● **Written request**: Extract the lines of the material from the line containing "Image resolution: width=1282" through the last line, reproducing each one without alteration.

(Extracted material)
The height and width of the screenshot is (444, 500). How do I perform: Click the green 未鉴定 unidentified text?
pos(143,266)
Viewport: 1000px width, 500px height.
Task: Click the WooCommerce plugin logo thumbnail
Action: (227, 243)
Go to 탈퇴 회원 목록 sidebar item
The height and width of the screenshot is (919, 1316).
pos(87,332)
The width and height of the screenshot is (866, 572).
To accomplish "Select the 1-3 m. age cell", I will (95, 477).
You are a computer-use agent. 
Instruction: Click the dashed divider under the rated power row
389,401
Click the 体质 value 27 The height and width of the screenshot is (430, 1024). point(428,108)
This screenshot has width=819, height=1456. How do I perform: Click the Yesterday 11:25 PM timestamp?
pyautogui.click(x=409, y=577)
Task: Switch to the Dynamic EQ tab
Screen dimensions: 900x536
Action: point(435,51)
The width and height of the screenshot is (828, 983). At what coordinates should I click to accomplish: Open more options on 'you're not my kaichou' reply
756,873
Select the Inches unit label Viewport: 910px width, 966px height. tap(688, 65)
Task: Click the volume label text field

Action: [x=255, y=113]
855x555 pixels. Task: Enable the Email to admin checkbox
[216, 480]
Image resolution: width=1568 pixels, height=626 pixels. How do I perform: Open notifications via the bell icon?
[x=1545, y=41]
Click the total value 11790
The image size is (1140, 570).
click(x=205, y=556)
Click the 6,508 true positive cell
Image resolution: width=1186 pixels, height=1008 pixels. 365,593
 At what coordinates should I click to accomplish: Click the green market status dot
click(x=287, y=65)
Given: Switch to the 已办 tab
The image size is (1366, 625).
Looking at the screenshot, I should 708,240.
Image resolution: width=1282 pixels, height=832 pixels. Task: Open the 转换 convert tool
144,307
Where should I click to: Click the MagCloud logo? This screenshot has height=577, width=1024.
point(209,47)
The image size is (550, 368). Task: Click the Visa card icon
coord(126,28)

● **The reply**:
Image resolution: width=1282 pixels, height=832 pixels. Task: Open the 转换 convert tool
144,307
Where should I click to: Click the MagCloud logo? This screenshot has height=577, width=1024.
point(209,47)
The image size is (550, 368). Task: Click the Visa card icon
coord(126,28)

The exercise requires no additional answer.